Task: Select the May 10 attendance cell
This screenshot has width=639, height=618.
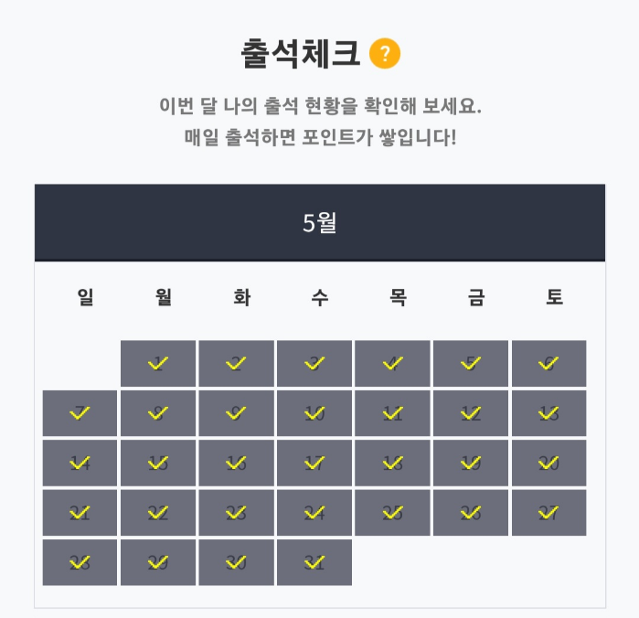Action: pyautogui.click(x=314, y=413)
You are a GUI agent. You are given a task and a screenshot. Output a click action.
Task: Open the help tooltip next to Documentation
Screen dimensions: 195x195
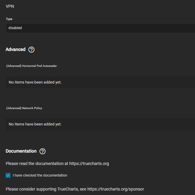42,151
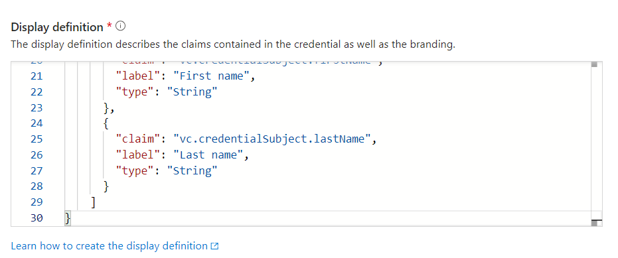Click line number 28 in the gutter
The height and width of the screenshot is (258, 618).
point(37,186)
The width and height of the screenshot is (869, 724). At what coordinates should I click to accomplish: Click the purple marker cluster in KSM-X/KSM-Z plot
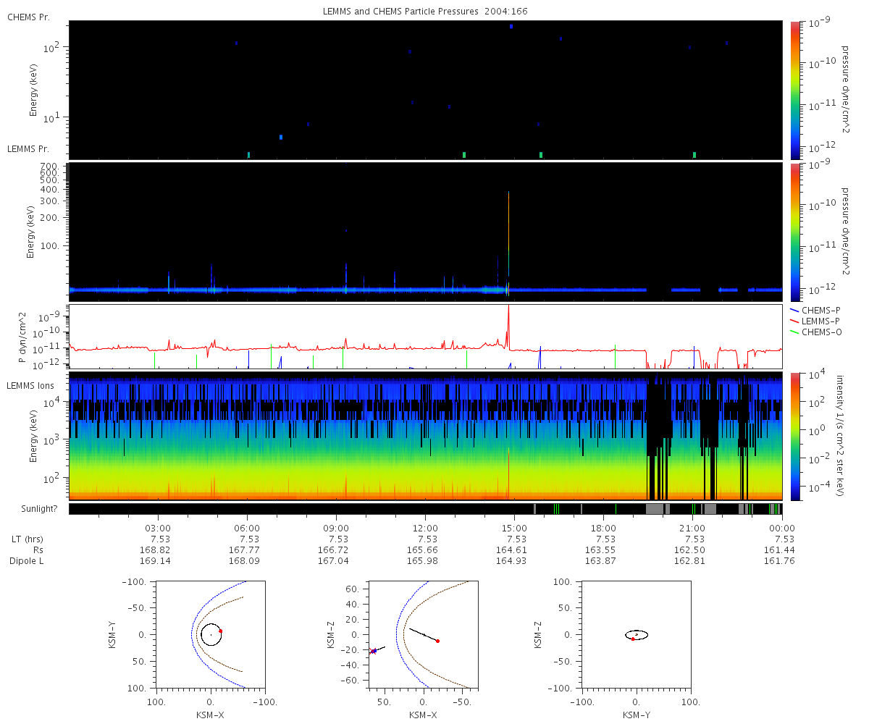[373, 651]
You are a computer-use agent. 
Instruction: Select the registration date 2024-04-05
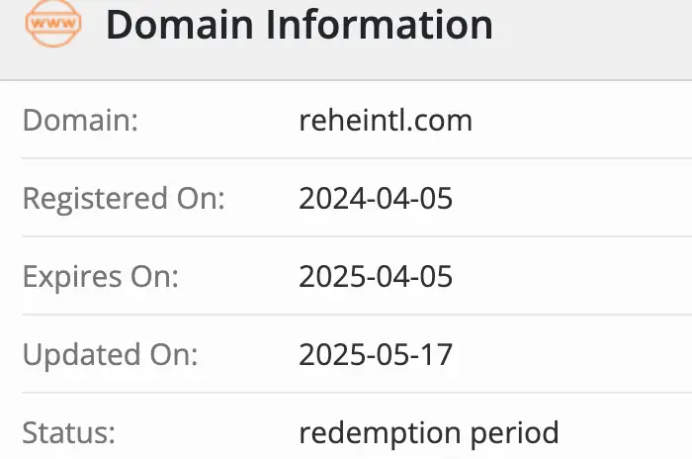pos(375,199)
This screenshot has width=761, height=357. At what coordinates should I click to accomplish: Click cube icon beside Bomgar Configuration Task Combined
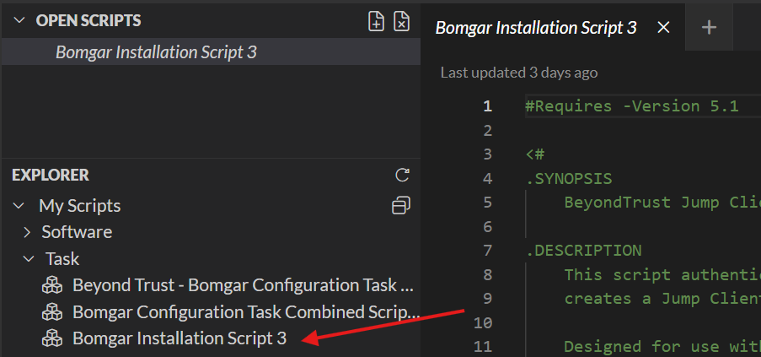[52, 312]
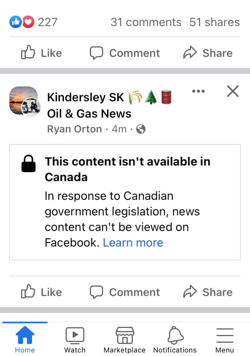This screenshot has height=356, width=250.
Task: Like the Kindersley SK Oil & Gas post
Action: [41, 292]
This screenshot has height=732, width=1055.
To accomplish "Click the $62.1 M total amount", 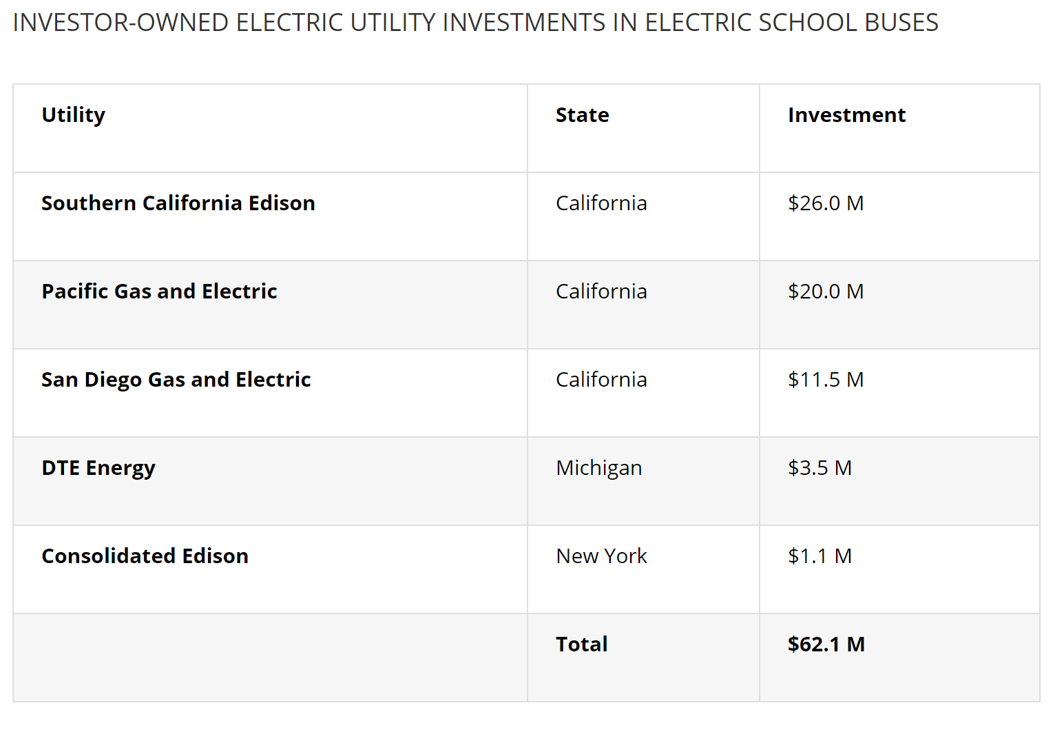I will pos(826,644).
..............................
● TRY IT
Look above for the line with "Task: Open the", then give again exactly every line from there through the line with "You are a computer-use agent.", skipping the pictures.

● TASK RESULT
Task: Open the help tooltip next to Documentation
Screen dimensions: 195x195
42,151
Click line number 28 in the gutter
The height and width of the screenshot is (258, 618).
point(37,186)
The width and height of the screenshot is (869, 724). At what coordinates should I click to accomplish: Click the purple marker cluster in KSM-X/KSM-Z plot
[373, 651]
You are a computer-use agent. 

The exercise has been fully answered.